The title of today’s blog is the actual headline from an article in the Detroit Free Press. Honestly, I’m confused. So you didn’t shoot a bunch of kids with airsoft guns, what, do you want a cookie or something? I understand that it was a “charged” situation, and the police were responding to a “man with a gun” call; however I’ve never been big on congratulating people for doing their job. However, this article does continue to illuminate a fascinating new aspect of hoplophobia, specifically the fear of toy guns. Airsoft Hysteria might be another good phrase for it.
I’ve seen several articles in the news from our neighbors to the north about SWAT teams being called because kids were playing in their front yard with airsoft guns. These are paralleled by articles from across the pond where houses have been raided due to a Lara Croft cutout being seen in a house. I’m honestly tremendously interested in such stories – they’re all usually the same as well. It starts with some kids playing, the kids are observed by an adult who calls the Five-Oh all in a tizzy, and the cops show up en masse, the kids smartly put their toys down, and the whole mess concludes with an article in the local rag about the dangers of toy guns.
This particular article is studded with gems, however the last paragraph in particular stands out to me.
“If they’re playing on their own property, we can’t regulate that,” Carroll said. “But, in the public, just being in a situation where we don’t know where the fantasy begins and ends … parents don’t know the danger they’re (sic) kids are putting themselves in.
“We just know there are people out there with guns so realistic it’s downright scary.”
There are two parts of that quote that I don’t like. The first is the “we can’t regulate” if they’re playing on their own property. From the tone of the article, the Chief sounds almost disappointed that they can’t tell citizens what to do on their own property. The second part is the last line, about how “it’s scary” how realistic some of the toy guns have become. I understand that no cop wants to shoot an innocent person, I’m just questioning his choice of words.

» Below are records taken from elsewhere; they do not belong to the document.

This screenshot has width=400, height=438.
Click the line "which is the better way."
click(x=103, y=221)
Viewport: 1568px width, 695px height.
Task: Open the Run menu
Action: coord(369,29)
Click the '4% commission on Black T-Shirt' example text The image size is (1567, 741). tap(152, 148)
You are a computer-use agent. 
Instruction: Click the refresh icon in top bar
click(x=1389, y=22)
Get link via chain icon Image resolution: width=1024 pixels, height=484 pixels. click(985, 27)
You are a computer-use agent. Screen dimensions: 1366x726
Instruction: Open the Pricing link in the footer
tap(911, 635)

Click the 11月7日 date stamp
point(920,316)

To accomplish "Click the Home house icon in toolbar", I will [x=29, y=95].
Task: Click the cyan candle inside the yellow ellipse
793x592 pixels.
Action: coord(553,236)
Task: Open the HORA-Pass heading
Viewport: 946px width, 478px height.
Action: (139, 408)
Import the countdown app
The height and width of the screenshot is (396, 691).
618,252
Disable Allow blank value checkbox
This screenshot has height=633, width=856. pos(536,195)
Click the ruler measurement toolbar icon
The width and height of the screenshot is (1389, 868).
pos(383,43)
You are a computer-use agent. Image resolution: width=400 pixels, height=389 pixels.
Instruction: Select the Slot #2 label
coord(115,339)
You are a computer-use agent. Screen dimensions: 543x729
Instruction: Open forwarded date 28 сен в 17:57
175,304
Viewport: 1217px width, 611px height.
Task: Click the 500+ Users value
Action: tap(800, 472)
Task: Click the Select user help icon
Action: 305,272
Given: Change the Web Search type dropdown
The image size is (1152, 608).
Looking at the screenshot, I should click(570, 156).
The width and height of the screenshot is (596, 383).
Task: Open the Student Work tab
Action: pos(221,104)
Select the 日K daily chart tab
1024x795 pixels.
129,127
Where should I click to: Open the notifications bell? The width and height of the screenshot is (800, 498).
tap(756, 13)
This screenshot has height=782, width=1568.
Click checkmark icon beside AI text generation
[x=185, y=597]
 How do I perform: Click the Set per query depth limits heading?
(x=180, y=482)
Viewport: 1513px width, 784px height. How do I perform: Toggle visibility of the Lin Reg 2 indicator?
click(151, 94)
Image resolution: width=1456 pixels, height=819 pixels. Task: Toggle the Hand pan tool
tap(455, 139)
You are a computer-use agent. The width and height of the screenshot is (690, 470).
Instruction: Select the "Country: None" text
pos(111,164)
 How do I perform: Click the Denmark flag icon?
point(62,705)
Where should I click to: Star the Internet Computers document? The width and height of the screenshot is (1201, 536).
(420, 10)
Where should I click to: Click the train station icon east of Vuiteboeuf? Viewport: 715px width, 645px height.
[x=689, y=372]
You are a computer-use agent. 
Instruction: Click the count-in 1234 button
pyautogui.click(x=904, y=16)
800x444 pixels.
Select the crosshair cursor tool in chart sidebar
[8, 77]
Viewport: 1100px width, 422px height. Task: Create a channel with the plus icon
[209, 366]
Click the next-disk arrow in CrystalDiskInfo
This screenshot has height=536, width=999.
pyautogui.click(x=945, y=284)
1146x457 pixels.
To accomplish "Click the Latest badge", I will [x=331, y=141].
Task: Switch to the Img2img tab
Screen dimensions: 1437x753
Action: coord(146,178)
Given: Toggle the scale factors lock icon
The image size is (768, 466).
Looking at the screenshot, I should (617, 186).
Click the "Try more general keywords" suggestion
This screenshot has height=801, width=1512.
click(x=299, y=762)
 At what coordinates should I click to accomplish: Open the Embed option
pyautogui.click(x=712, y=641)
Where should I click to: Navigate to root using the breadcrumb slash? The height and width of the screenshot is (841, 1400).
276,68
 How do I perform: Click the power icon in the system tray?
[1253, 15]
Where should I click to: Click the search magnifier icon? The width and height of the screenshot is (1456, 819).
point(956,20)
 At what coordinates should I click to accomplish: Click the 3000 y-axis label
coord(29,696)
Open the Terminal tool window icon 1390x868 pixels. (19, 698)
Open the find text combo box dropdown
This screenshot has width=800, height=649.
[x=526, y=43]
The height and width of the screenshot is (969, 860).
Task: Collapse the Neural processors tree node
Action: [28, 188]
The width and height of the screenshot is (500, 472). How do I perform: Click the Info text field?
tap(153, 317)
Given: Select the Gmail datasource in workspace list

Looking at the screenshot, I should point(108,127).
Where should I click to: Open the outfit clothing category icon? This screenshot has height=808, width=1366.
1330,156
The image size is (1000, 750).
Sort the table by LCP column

I remember when I was growing up, an LAPD officer shot a kid who turned out to have a toy gun. This sparked the California law that mandates the orange tip on toy guns. Additionally, with my father being a deputy sheriff, we were very strongly lecture to never, ever, point toy guns at police officers, or even other people. If we were playing with toy guns, we had to be responsible with them.
That’s the point of all this – behind the Airsoft Hysteria is the message that these items are dangerous, because a cop might accidentally shoot a kid. That’s a problem, because it removes the burden of responsibility from the parents and the police and places it on an inanimate object. The “for the children” saw is very familiar to 2nd Amendment activists, as it’s often used as an excuse to ban real firearms. Of course, it doesn’t address the real issue with gun bans; nor does it address the issue of toy guns.
I can tell you how to solve the toy gun “problem”, and eliminate all the perceived dangers of these “scary looking” toys. The process involves both the police, and parents. Parents need to teach their children to be responsible with their toys – the kids in this article are actually a good example. When confronted by police, they immediately dropped their airsoft guns, and didn’t do anything stupid that might involve catching a bullet. If you’re going to play with airsoft, you have to be responsible. That’s step one. Step two involves the police. Why not have cops have an open meeting with teenagers – seriously. Have them all come to the YMCA or something, give them donuts, and talk about what to do if you’re playing with a toy gun and confronted by a police officer. No scare tactics, no “you shouldn’t ever play with toy guns.” Offer them honest education on the dangers of the situation. A lot of teenagers honestly have no idea how charged up a “man with a gun call” can be – why not educate them?